The event was also meant to mark the 50th anniversary of what is still called the “new” Jewish Publication Society translation of the Torah, produced by a committee that had Orlinsky as its editor-in-chief. I’ve been told that’s the only event scheduled to mark the anniversary. Yet the JPS Torah has become the Torah of non-Orthodox American Jews. I’m hoping we will be able to organize a session about it at the Association for Jewish Studies conference scheduled for Boston in December of 2013.

Most of what I’ll say from here on is taken from the talk by Leonard Greenspoon of Creighton University at the HUC-JIR event. Not only is Greenspoon a scholar of Bible translation; he knew Orlinsky very well in his younger days.

The “old” JPS Bible translation, published in 1917, was directed by a scholar named Max Margolis, who was (briefly) Orlinsky’s teacher. Margolis thought an American Jewish translation of the Bible ought to be modeled on the King James Version, whose Shakespearean diction would teach English to the immigrants who made up such a large proportion of American Jewry in those days. He was consciously modeling Moses Mendelssohn’s “Biur,” which provided a translation of the Bible into German (written in Hebrew characters) to help integrate Jews into the German cultural mainstream, to help them back up their demand for “emancipation.”

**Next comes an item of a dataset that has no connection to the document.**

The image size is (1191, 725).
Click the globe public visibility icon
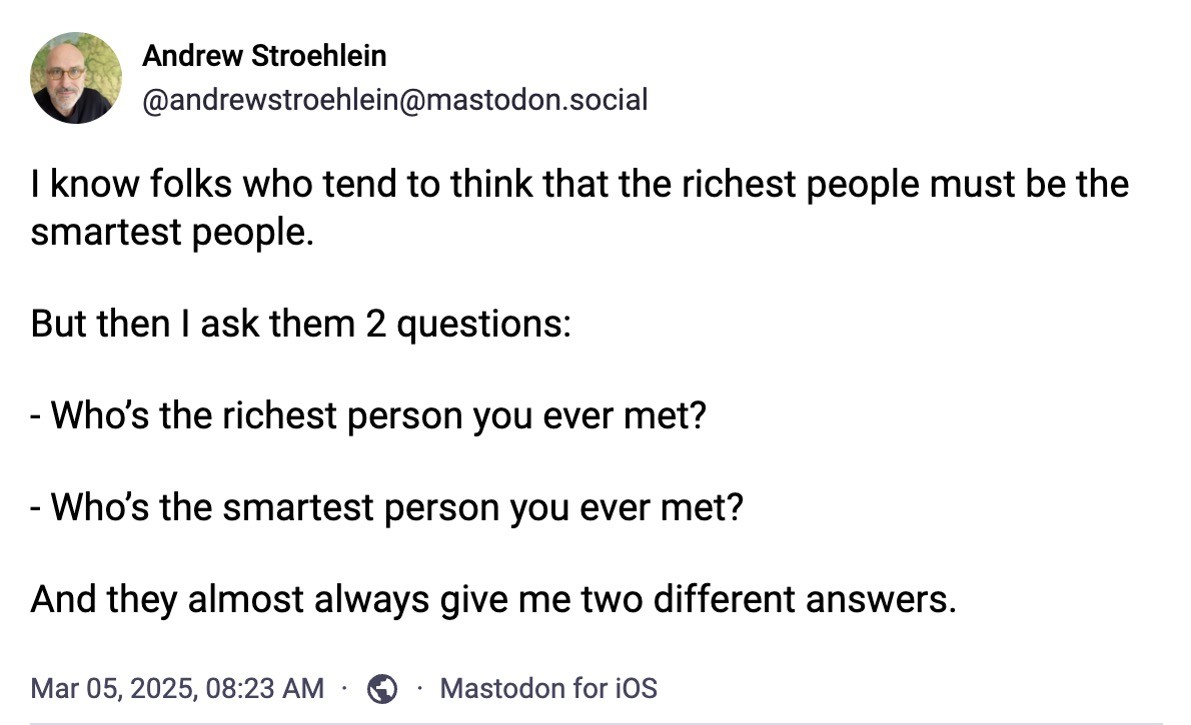coord(381,688)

When Orlinsky began to call for an updated English version for Jewish use, he intended it to be a revised version of the 1917 translation. According to Greenspoon, it is “almost certain that his contacts with American Bible Society translators were decisive in changing his views.” Rather than a formal translation, demanding that the reader come to the text, Orlinsky began to think that a functional translation — where the text comes to where the reader is — was now more appropriate. As anyone who’s used the New JPS Bible knows, it follows the “functional” method of translation in a major way.

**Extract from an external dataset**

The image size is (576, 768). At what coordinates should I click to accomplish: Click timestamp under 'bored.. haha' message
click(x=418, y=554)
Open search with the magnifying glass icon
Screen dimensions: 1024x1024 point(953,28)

A simple example comes from Deut 17:6a:

על פי שנים עדים או שלשה עדים יומת המת

Old JPS (using the “literal” or “formal equivalence” method):

At the mouth of two witnesses, or three witnesses, shall he that is to die be put to death.

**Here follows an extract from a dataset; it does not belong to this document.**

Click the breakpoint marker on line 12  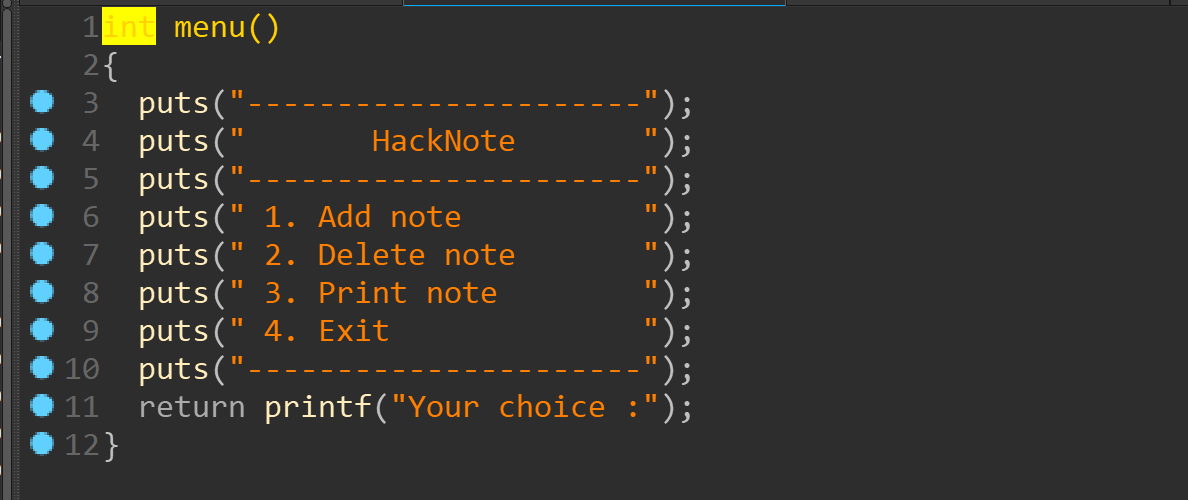(x=42, y=443)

New JPS (using the freer “functional equivalence” method):

A person shall be put to death only on the testimony of two or more witnesses.

This kind of translation is far more readable. The downside is that midrashic or other later Jewish interpretations may fix on the more literal “mouth” or “three” when these are invisible to readers of the New JPS translation. But to understand the peshat, the straightforward sense of the text, as it would have been understood by the original readers, the functional method is superior — except when the original text is a poetic or otherwise literary one. Admittedly, in such cases any translator is almost always bound to fail in some degree.

I wrote in my JID column about the “new” translation (based on Rashi and the Enuma Elish) of Gen 1:1. It’s a good example of Orlinsky’s statement that “We considered ourselves obligated to no prior interpretation of Scripture.” Though he never forgot that his work was in the service of the American readers of Bible — Christians with the RSV and the NRSV, Jews with the NJPS — his watchword was always “What does the Bible mean?” Not “what does the Bible mean to me?” but “What does the Bible mean?”

Rashi, who near the end of his life told his grandson that he would rewrite his Bible commentary if he could because new scholarly discoveries were being made on a daily basis, would certainly have been pleased. That’s not a bad encomium to have.